*Task brief*
Reproduce the full listing below exactly. Do not include the pictures.

Dataset Block Start

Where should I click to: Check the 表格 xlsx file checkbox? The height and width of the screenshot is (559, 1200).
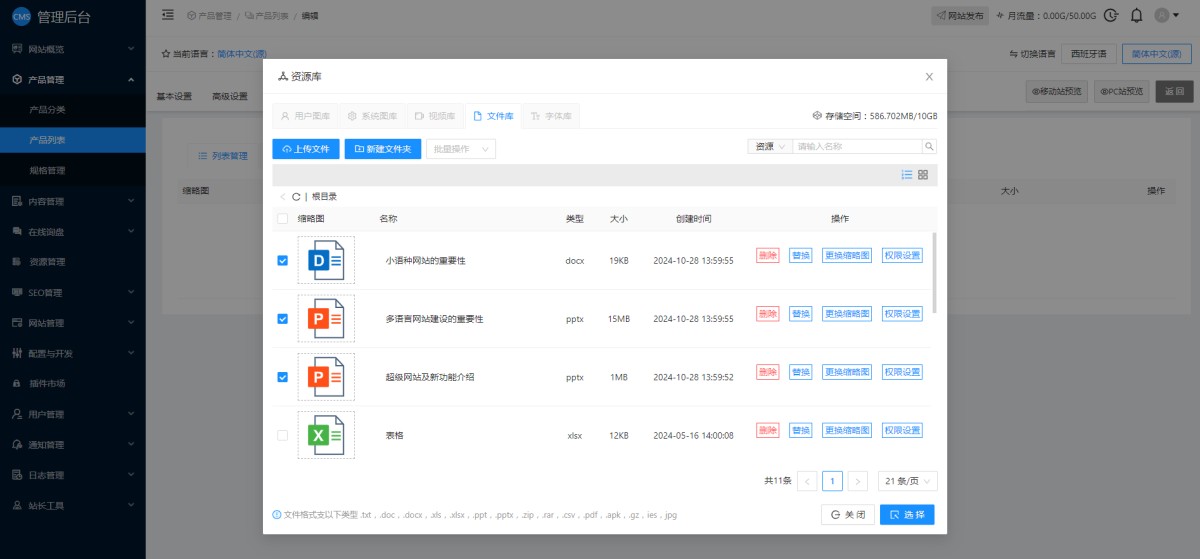[282, 435]
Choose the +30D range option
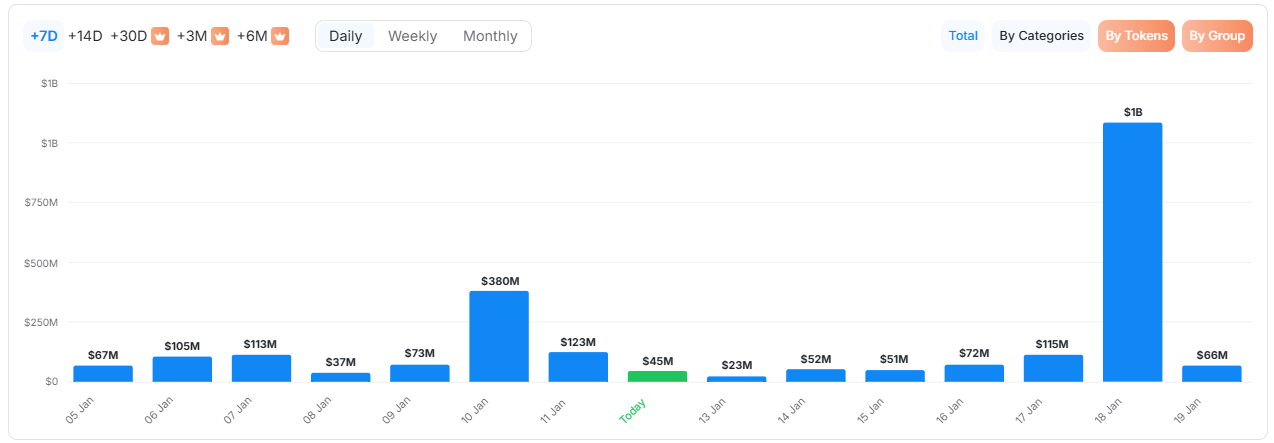 click(x=129, y=36)
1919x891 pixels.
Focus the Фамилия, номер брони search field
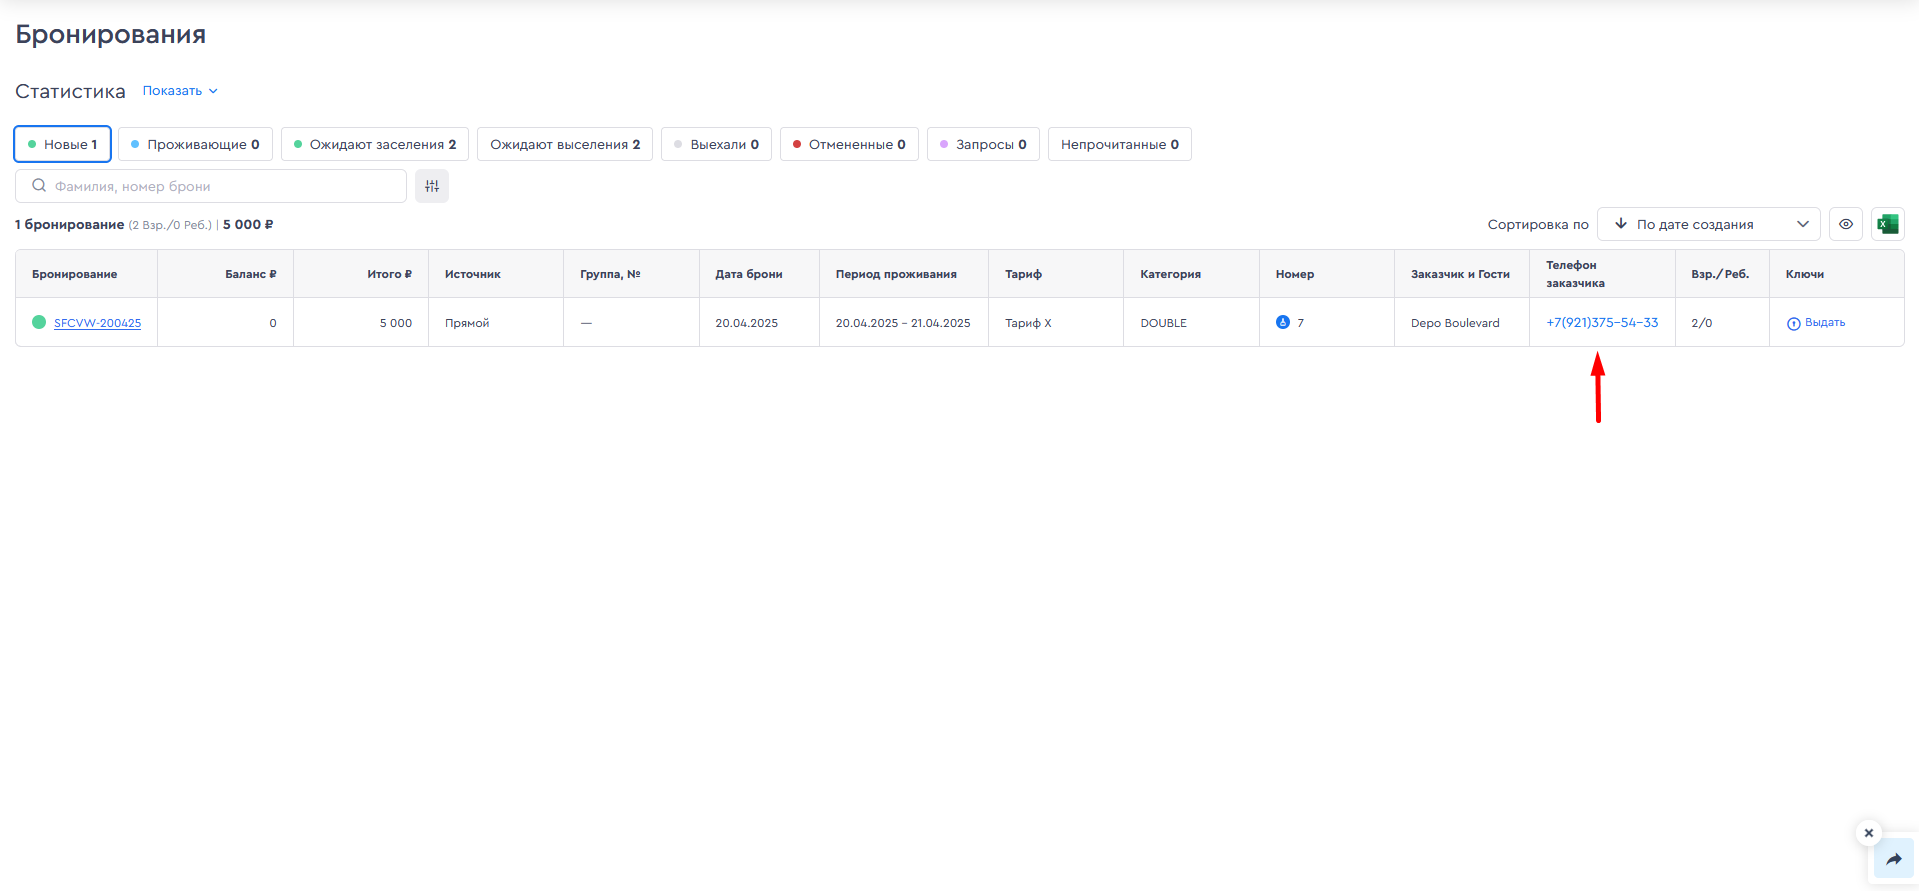tap(220, 186)
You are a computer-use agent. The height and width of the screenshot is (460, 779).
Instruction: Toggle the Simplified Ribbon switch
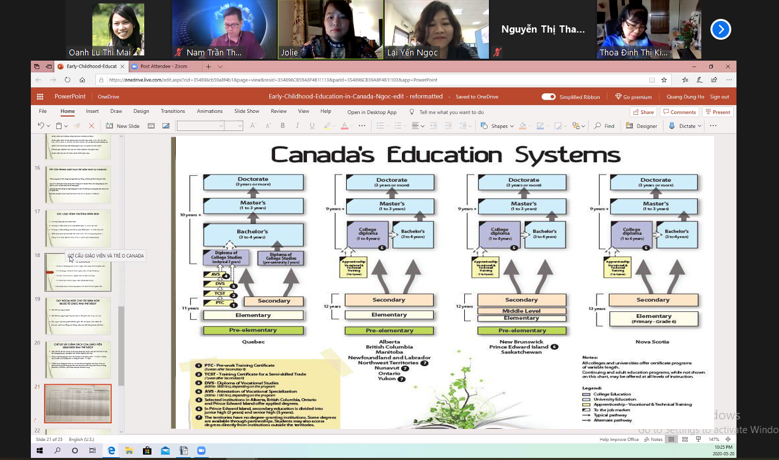pos(548,97)
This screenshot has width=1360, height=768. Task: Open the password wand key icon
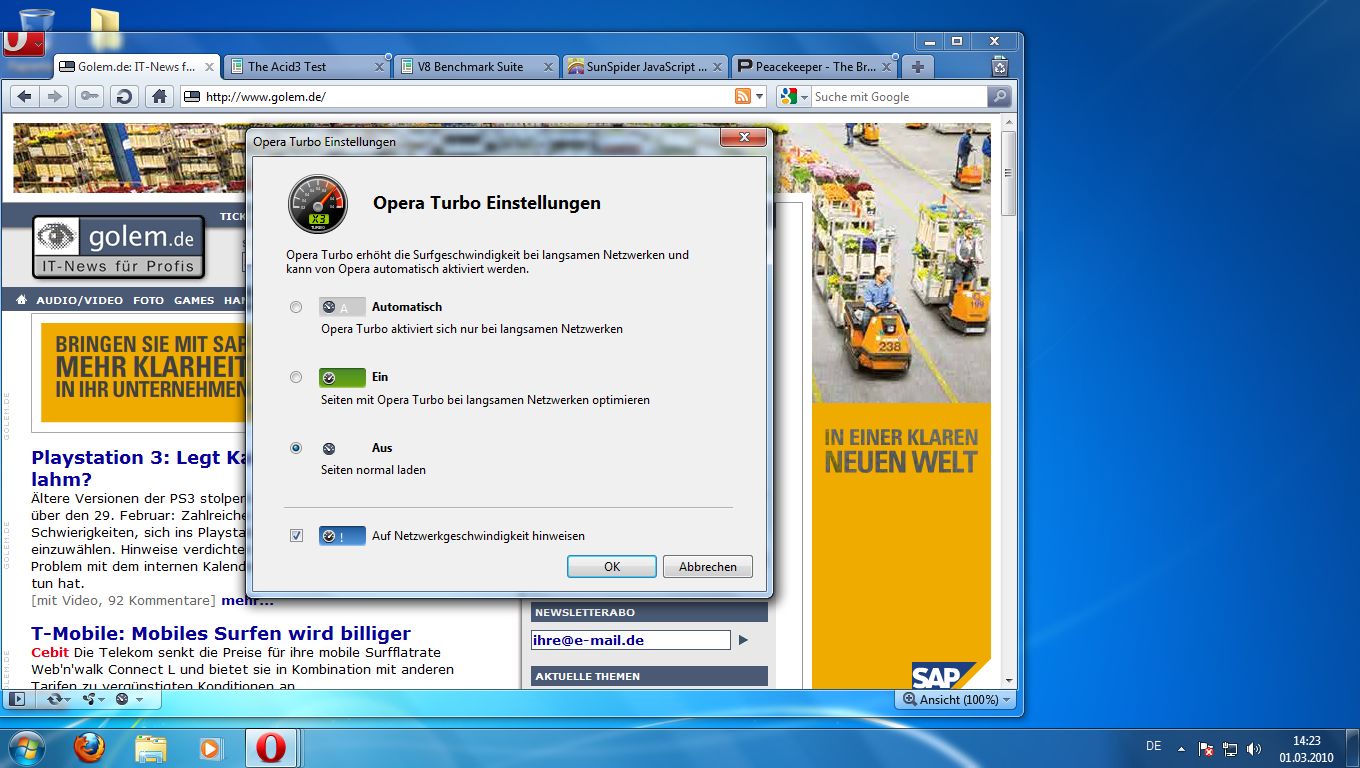(90, 96)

Dataset Block End

*Final answer*
Where should I click to: Check the 表格 xlsx file checkbox? The height and width of the screenshot is (559, 1200).
[282, 435]
Choose the +30D range option
 click(x=129, y=36)
1919x891 pixels.
Focus the Фамилия, номер брони search field
tap(220, 186)
You are a computer-use agent. The height and width of the screenshot is (460, 779).
Instruction: Toggle the Simplified Ribbon switch
pos(548,97)
This screenshot has width=1360, height=768. Task: Open the password wand key icon
(90, 96)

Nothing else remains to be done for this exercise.